Le président Joseph Boakai, a promulgué le décret exécutif n° 164, renouvelant pour un an le mandat du Bureau du Tribunal des crimes de guerre et des crimes économiques du Libéria, initialement créé pour élaborer les cadres nécessaires à la création d’un Tribunal spécial des crimes de guerre et d’un Tribunal national anticorruption. Le Bureau a achevé ses travaux et rédigé deux projets de loi à soumettre au Parlement : un pour chaque tribunal.
Le président Joseph Boakai a prolongé le 03 mai 2026, d’un an le mandat de l’Office chargé de préparer la création d’un tribunal spécial pour crimes de guerre et d’une cour anticorruption, désormais fixé jusqu’au 30 avril 2027. Cette structure, mise en place en 2024, devra mobiliser des financements, appuyer le Parlement dans l’adoption des textes déjà soumis et définir les cadres opérationnels des deux juridictions.

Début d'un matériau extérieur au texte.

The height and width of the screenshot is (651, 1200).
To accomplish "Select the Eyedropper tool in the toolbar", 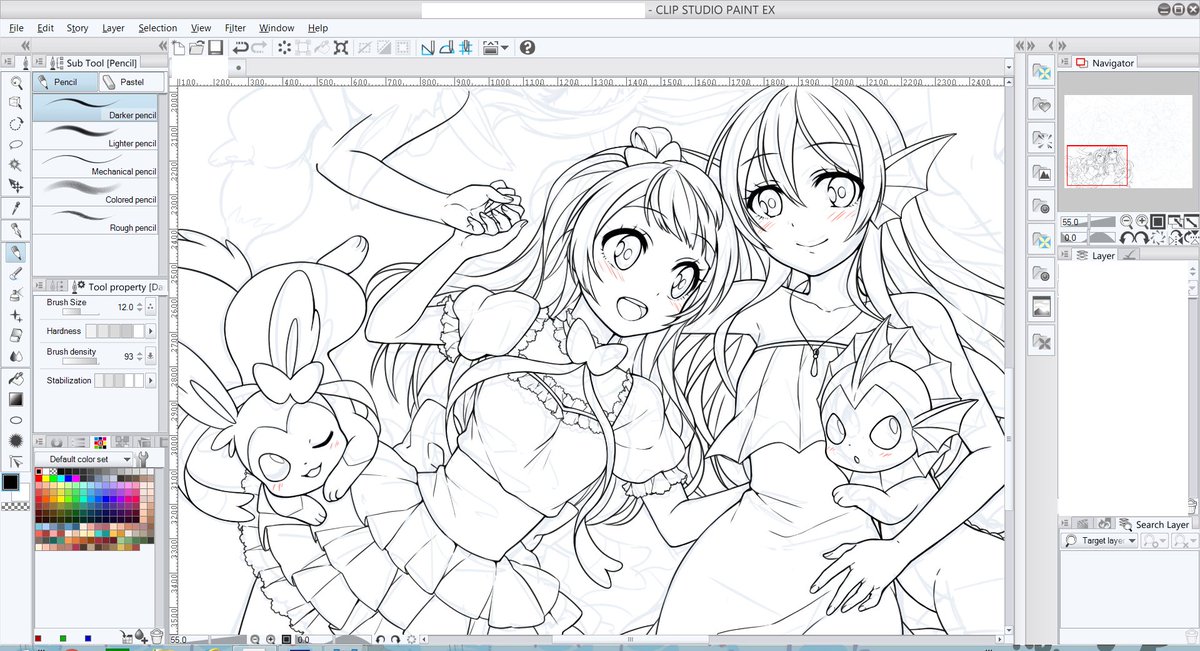I will point(16,207).
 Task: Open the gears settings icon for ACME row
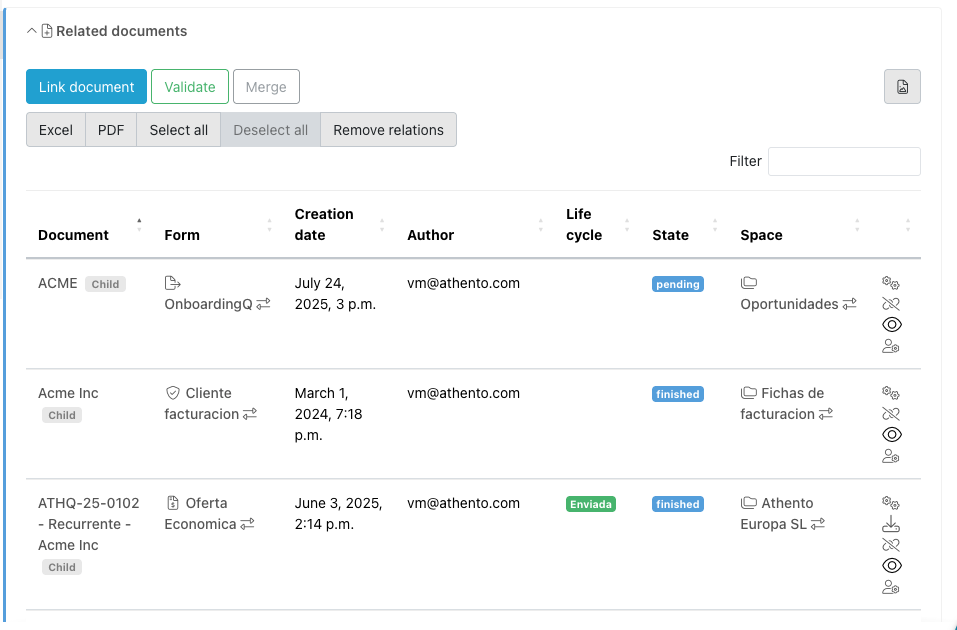(891, 283)
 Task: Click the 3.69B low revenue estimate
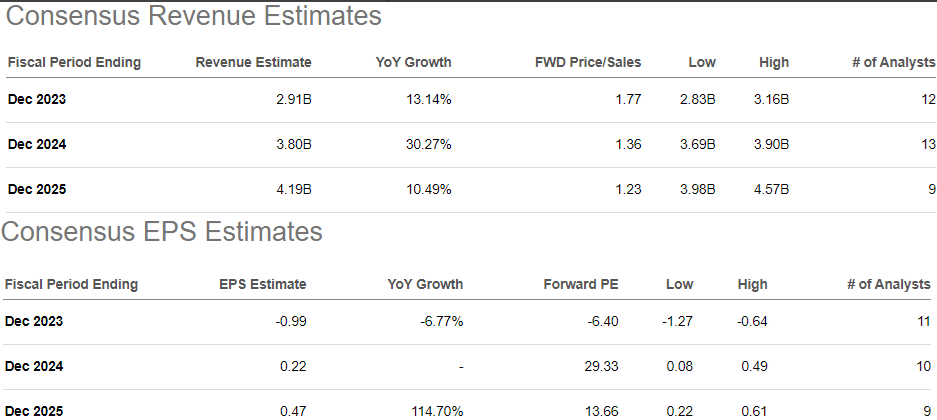click(697, 144)

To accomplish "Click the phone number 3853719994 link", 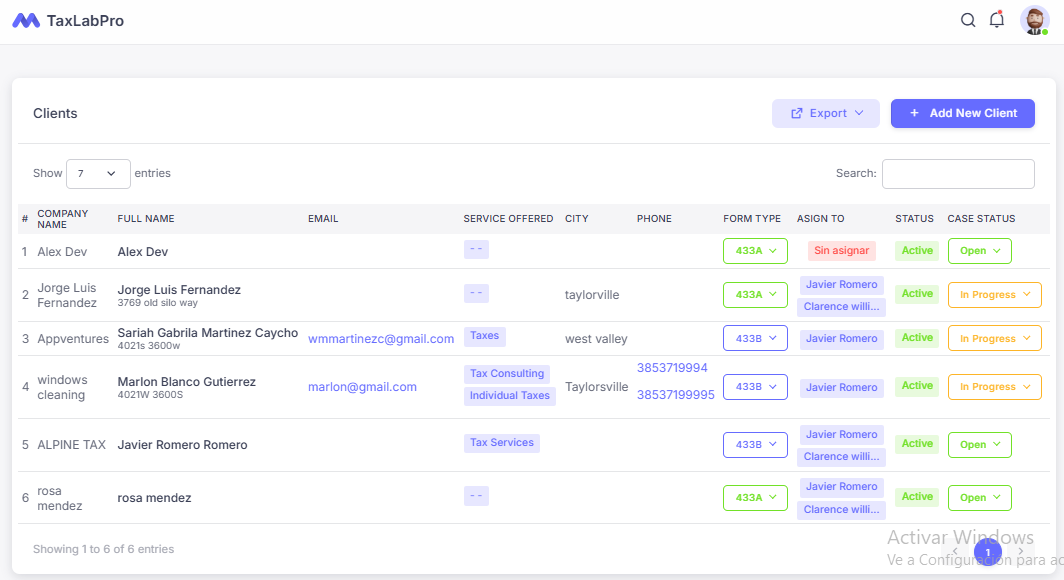I will point(671,368).
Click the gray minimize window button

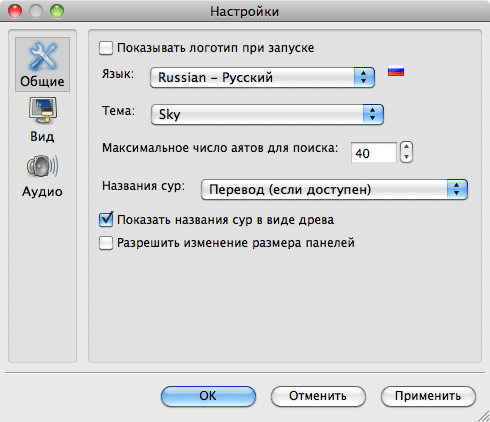36,11
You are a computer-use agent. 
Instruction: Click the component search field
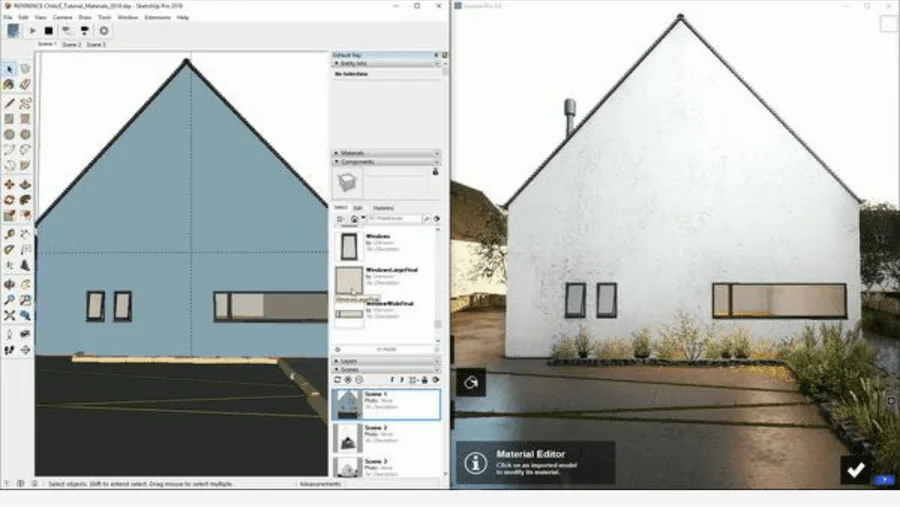pyautogui.click(x=393, y=218)
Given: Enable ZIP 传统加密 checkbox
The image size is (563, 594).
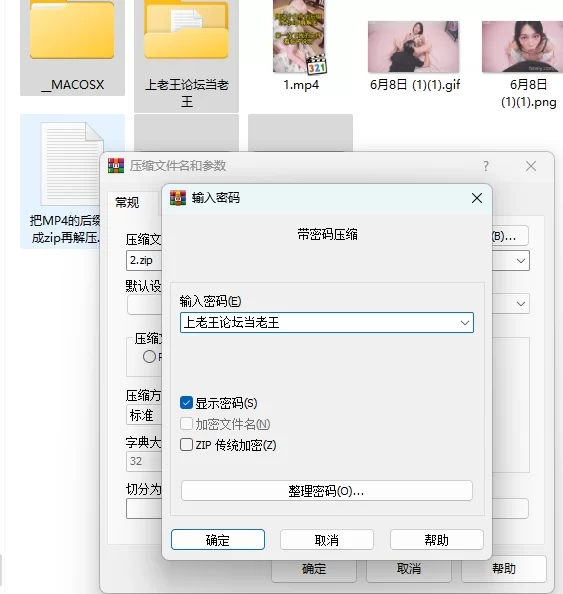Looking at the screenshot, I should (x=186, y=444).
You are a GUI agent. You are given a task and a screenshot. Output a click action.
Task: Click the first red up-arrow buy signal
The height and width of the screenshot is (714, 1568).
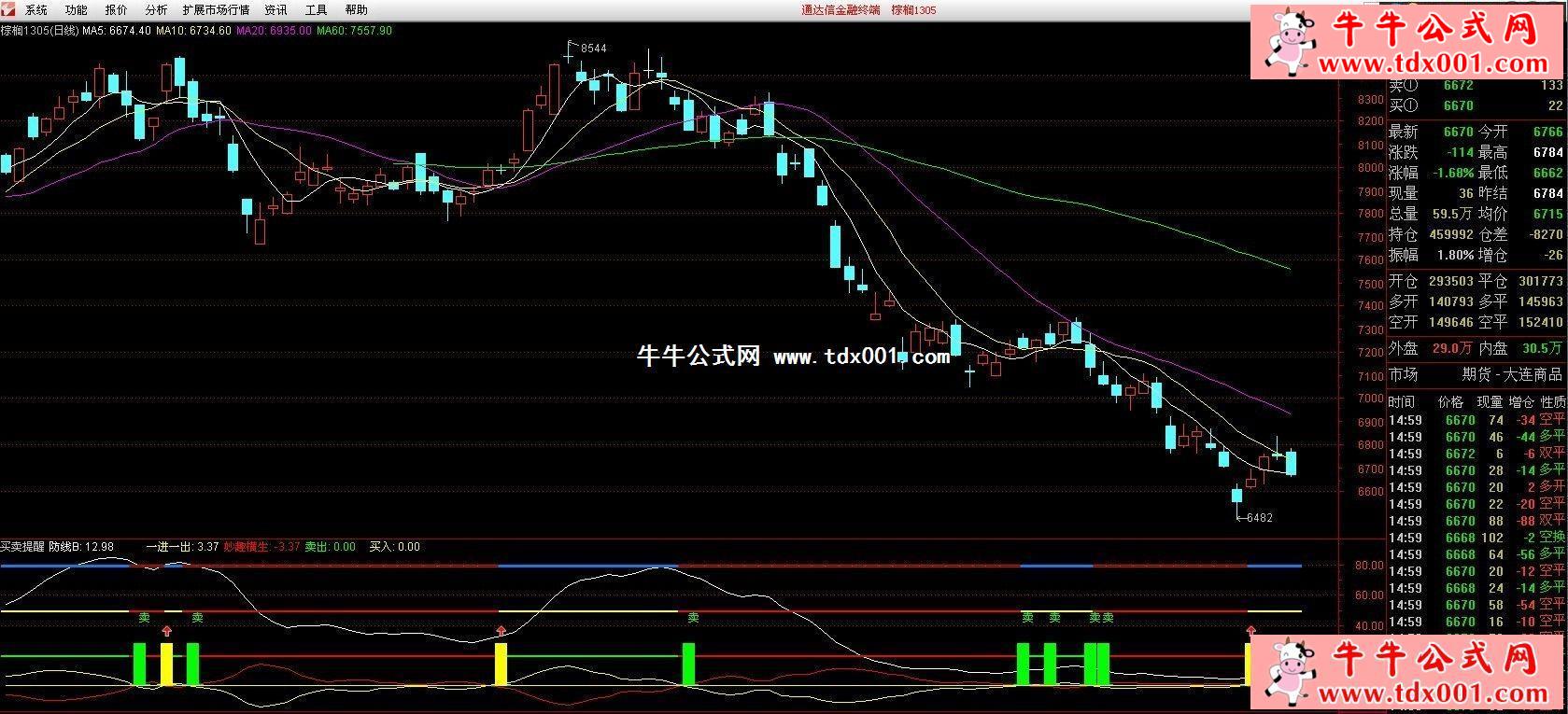point(166,632)
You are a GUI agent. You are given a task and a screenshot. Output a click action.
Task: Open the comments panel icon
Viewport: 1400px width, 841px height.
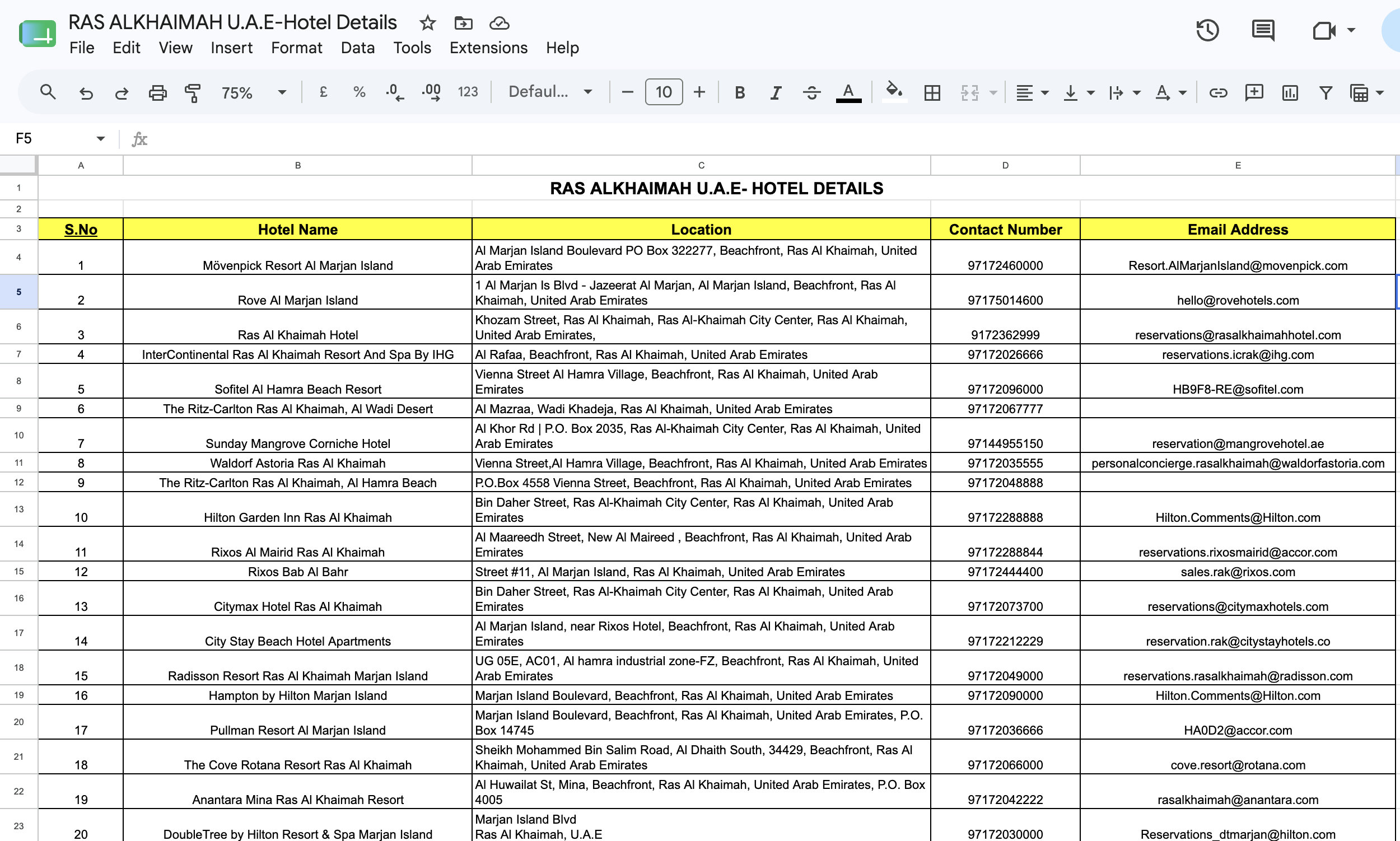point(1263,30)
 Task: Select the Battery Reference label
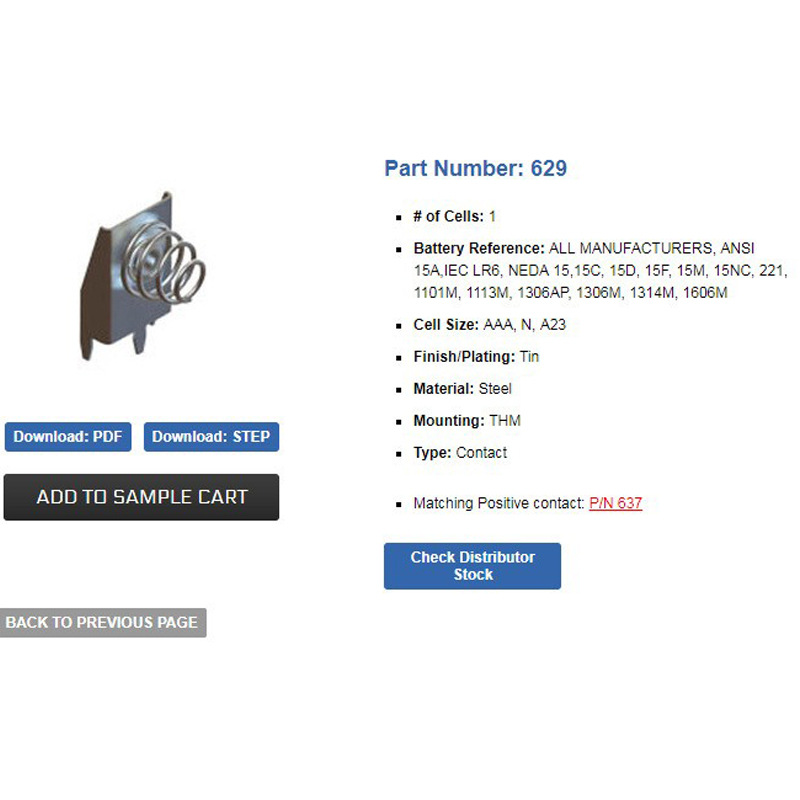(479, 248)
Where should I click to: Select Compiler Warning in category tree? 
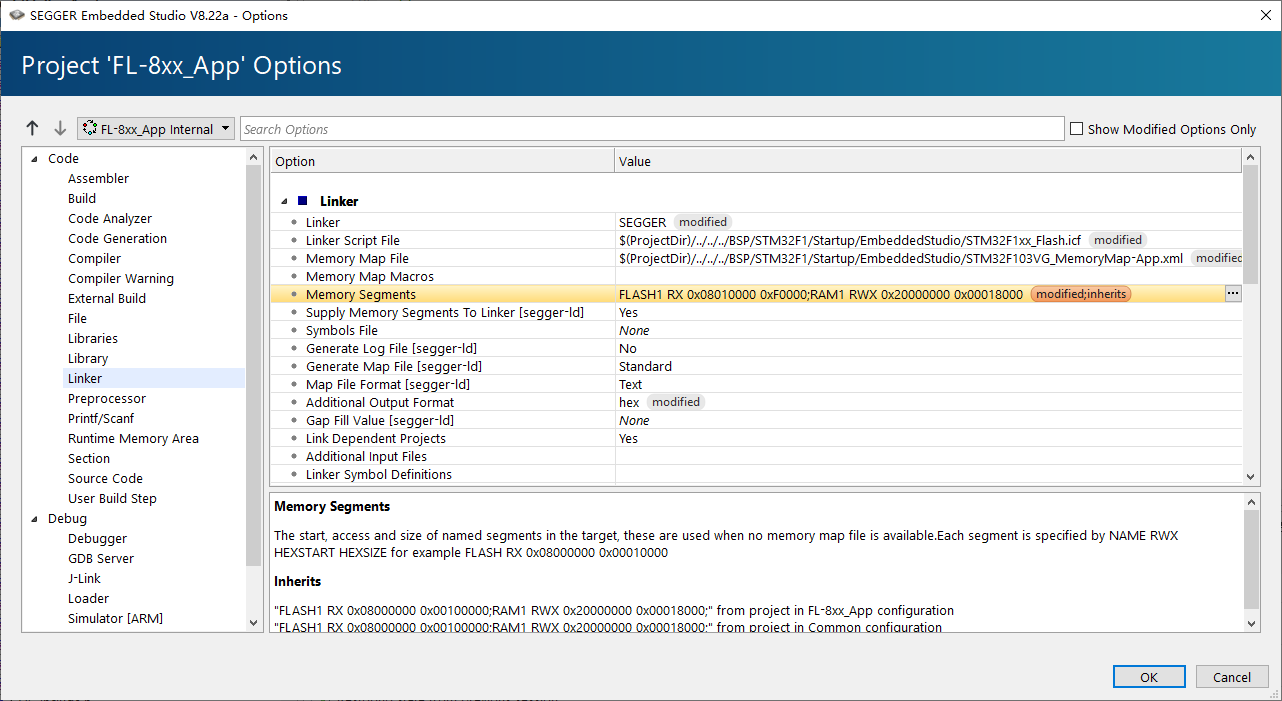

“il vaut mieux prendre du temps que compromettre la crédibilité des futures poursuites. Mais au-delà du droit, cette décision est aussi éminemment politique. Elle peut être perçue comme un signal positif, celui d’une volonté de lutter contre l’impunité et de répondre aux attentes des victimes.”
Bouba Keita, Juriste – Guinée
Les deux guerres civiles qui ont secoué le Libéria entre 1989 et 2003 ont été marquées par des violations massives des droits humains : exécutions, massacres, viols, tortures et utilisation d’enfants soldats. Au Libéria, personne n’a fait l’objet d’enquêtes ou de poursuites pénales pour les crimes graves commis durant ces guerres civiles. Seules des affaires portées devant les tribunaux à l’étranger ont permis d’obtenir justice pour ces crimes graves.
“En réalité, cette prolongation est une opportunité, mais elle sera pertinente que si elle s’accompagne de résultats concrets. Car une justice trop tardive ou perçue comme sélective risque d’affaiblir durablement la confiance des citoyens”
Bouba Keita, Juriste – Guinée
Le Président Boakai a renouvelé le mandat du Bureau chargé de la mise en place des deux tribunaux libériens, réaffirmant ainsi l’engagement du Libéria dans la lutte contre l’impunité. Ce Bureau semi-indépendant continuera d’assurer la coordination internationale, la mobilisation des ressources, le soutien technique et la supervision nécessaires à l’opérationnalisation complète des tribunaux. Son financement est assuré par le ministère de la Justice, via une subvention annuelle de 2 millions de dollars versée trimestriellement par le ministère des Finances.